Ältere Patienten mit Typ-1-Diabetes stellen besondere Anforderungen an die Therapie

Dr. Dorothea Ranft

Die Art der Stoffwechselentgleisung hängt vom Alter ab. Die Art der Stoffwechselentgleisung hängt vom Alter ab. © iStock/STEEX

88 Jahre alt, davon mindestens 70 mit Typ-1-Diabetes gelebt. Heute ist das kein Einzelfall mehr. Patienten fällt es dann oft schwer zu akzeptieren, dass sich mit dem Alter auch die therapeutischen Strategien ändern – z.B., wenn es um das HbA1c-Ziel geht.

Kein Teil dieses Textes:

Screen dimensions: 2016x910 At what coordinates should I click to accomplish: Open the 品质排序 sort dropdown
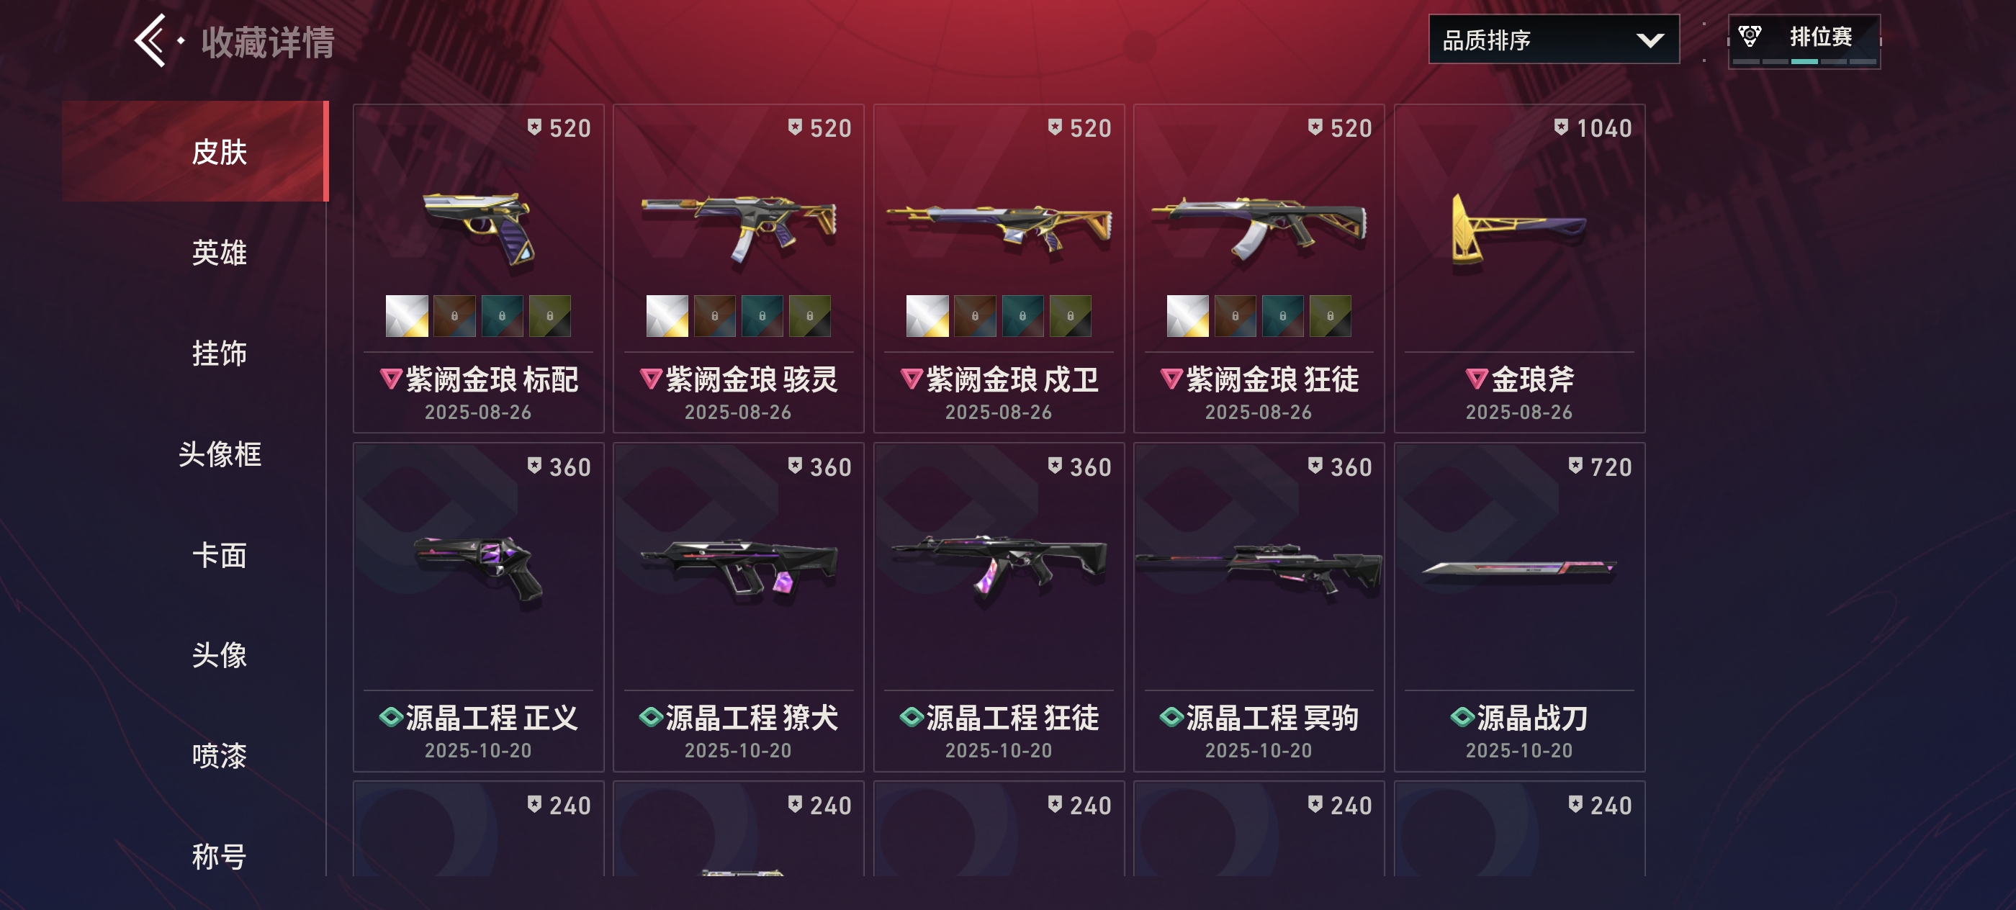pos(1553,39)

Noch weitgehend selbstständig hatte eine fast 90-jährige Typ-1-Diabetikerin trotz ihres Alters und der Stoffwechselerkrankung im betreuten Wohnen gelebt. Doch dann häuften sich die Gesundheitsprobleme. Zuerst musste die alte Dame wegen einer dekompensierten Herzinsuffizienz ins Krankenhaus. Zwei Monate später wurde sie erneut stationär aufgenommen – dieses Mal wegen Hyponatriämie, Delir und Harnwegsinfekt.

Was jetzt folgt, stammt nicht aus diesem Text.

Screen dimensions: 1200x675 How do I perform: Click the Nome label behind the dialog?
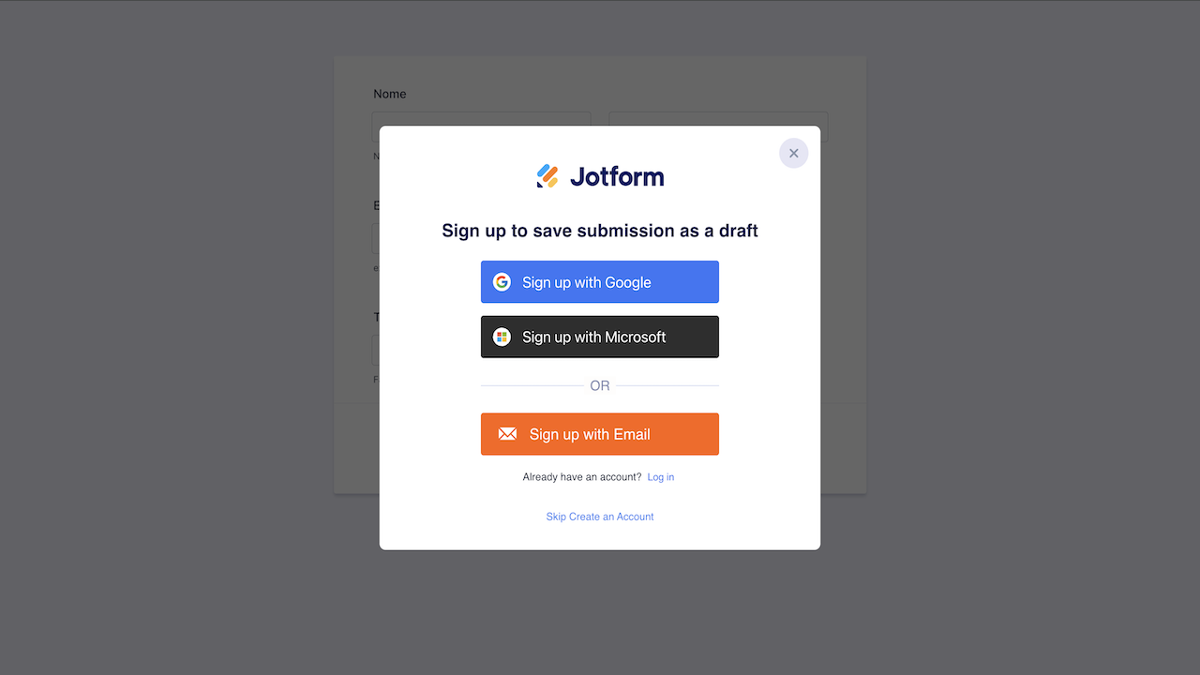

Dabei fielen stark schwankende Blutzuckerwerte auf, wie Privatdozent Dr. Daniel Kopf vom Marienkrankenhaus Hamburg berichtete. Trotz eines HbA1c von 9,9 % waren Hypoglykämien häufig und möglicherweise auch der Grund für zwei Grand-mal-Anfälle. Hyperglyk­ämien schien die Patientin dagegen gut zu tolerieren, weshalb sie mit einem hohen Blutzucker-Ziel entlassen wurde. Eine Fehleinschätzung, denn sie entwickelte prompt eine Ketoazidose.

Kardiovaskuläre Ziele

Ältere Patienten mit Typ-1-Diabetes haben ein hohes bis sehr hohes kardiovaskuläres Risiko. Frauen sind stärker gefährdet als Männer, erklärte Professor Dr. Nikolaus Marx von der Uniklinik der RWTH Aachen. Das Ausmaß der Blutzuckereinstellung sollte sich nach den individuellen Erfordernissen richten. Bei Patienten mit hohem Risiko ist ein LDL-Cholesterin unter 100 mg/dl anzustreben, bei sehr hohem Risiko (Organschäden) sind < 70 mg/dl das Ziel. Beim Blutdruck sollten es im Allgemeinen Werte < 130/80 mmHg sein, für Patienten ab 65 Jahren genügen 130 bis 140 mmHg systolisch. ASS sollte nur in der Sekundärprävention eingesetzt werden. Bei Mehrgefäßerkrankungen, die bei Patienten mit Typ-1-Diabetes häufig auftreten, ist eine Bypassoperation der Angioplastie meist überlegen.

„Solche Diabetiker sehen wir in letzter Zeit häufiger“, erklärte Dr. Kopf. Die Prävalenz des Typ-1-Diabetes verteile sich inzwischen gleichmäßig über alle Altersstufen hinweg. Man müsse also auch im Senium mit einem Neuauftreten dieser Stoffwechselstörung rechnen. Deshalb sollte man bei älteren Diabetikern ohne klassische Risikofaktoren für einen Typ 2 vorsichtshalber Antikörper und C-Peptid bestimmen.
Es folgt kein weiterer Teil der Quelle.